We have published the full recording of our RecSys in HR 2022 workshop, which we held September 22 in Seattle, WA, USA.
The video is 5h42m43s long, so to guide you, I provide you the following list of highlights (see the video description for timestamps that will allow you to instantly skip to the sections described below):
1️⃣ Our first keynote speaker, Robyn Rap, a data science leader at Indeed.com talks in depth about the importance of collaboration between #UX and Data Scientists in evaluating and developing search and recommendation systems. She provides a great (broad) overview of the challenges and differences of doing recsys in HR, compared to more common scenarios such as e-commerce or media. Great introduction into our deep field!
2️⃣ The panel, which includes Randstad’s Helen Hulsker, Carlos Castillo (ChaTo), Liangjie Hong (director of AI, engineering at LinkedIn) and the aforementioned Robyn Rap (still Indeed.com). The topics discussed by these experts: the role of HR Tech in the Global Labor Shortage, fair AI in Practice, multi-stakeholder development of HR Tech, and Regulation and Accountability.
3️⃣ Our second keynote speaker, Liangjie Hong, presents some of the foundational engineering work at LinkedIn that aims to serve many downstream AI applications, which revolves around a pipeline with (continuously updating) embedding representation for job seekers, jobs, and everything else, which are fused with LinkedIns (huge) Knowledge Graph.

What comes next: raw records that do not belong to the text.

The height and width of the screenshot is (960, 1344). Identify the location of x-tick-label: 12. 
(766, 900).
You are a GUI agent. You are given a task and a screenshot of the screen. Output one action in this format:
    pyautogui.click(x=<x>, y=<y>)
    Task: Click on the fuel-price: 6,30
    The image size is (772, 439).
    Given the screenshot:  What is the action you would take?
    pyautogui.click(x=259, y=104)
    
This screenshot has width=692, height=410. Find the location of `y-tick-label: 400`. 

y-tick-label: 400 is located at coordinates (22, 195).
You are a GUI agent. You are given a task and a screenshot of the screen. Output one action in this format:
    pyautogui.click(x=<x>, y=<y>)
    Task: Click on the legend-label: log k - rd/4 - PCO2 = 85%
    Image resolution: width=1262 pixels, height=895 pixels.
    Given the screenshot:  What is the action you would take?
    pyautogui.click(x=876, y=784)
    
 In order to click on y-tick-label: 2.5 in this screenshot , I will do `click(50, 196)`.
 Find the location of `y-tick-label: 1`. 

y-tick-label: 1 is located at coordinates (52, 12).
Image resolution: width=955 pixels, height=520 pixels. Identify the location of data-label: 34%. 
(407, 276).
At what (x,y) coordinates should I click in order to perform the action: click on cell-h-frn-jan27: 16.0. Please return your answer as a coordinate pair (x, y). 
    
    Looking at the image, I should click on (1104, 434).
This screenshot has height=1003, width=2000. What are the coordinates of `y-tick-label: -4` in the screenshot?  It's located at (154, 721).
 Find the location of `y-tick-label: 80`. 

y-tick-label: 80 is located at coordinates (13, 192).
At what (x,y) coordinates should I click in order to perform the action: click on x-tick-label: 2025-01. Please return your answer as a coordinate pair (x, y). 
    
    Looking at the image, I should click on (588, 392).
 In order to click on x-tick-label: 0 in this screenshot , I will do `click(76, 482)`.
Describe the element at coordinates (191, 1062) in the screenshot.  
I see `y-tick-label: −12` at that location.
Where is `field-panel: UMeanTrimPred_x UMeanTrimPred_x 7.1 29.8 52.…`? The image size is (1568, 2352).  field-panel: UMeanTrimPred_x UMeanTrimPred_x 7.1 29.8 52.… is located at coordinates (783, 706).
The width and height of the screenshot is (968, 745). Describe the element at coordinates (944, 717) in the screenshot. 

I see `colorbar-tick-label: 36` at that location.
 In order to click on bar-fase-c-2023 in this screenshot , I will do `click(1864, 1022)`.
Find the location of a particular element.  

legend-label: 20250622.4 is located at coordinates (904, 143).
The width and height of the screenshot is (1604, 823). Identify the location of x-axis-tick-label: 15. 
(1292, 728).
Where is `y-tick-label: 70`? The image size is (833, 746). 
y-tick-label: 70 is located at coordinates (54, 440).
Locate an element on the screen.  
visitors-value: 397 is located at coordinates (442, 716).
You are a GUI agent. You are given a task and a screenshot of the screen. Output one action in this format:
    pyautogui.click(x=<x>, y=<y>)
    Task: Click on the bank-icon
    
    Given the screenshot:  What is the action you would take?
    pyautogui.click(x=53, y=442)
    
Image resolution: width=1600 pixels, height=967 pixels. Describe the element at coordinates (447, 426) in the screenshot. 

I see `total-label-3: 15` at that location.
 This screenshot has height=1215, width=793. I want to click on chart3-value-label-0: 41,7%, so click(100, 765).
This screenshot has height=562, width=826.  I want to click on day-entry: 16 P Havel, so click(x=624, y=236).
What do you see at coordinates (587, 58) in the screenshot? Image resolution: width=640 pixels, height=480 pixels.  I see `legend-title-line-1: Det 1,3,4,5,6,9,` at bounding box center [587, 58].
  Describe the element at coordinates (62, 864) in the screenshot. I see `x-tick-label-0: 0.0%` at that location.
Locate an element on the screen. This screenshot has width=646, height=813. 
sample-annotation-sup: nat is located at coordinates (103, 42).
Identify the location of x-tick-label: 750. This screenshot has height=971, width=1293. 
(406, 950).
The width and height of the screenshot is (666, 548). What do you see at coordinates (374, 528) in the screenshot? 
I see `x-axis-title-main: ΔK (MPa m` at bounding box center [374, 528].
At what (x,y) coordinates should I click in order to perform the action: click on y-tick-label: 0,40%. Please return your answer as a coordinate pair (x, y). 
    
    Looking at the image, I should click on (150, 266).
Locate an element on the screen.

4️⃣ There’s also a bunch of interesting paper presentations, e.g., a bunch from Indeed.com: Model Threshold Optimization for Segmented Job-Jobseeker Recommendation System (where the authors show a sneakpeek in their overall setup of recommendations at Indeed.com), Flexible Job Classification with Zero-Shot Learning by thomas lake, which shows how to use off-the-shelf transformer models for doing job classification. And Beyond human-in-the-loop: scaling occupation taxonomy at Indeed: where the authors show how they combine human intelligence with automation for scaling taxonomies across languages and markets. Finally, some interesting and very pragmatic/hands-on papers on skill extraction, e.g., Mike Zhang‘s Skill Extraction from Job Postings using Weak Supervision and Jens-Joris Decorte‘s Design of Negative Sampling Strategies for Distantly Supervised Skill Extraction.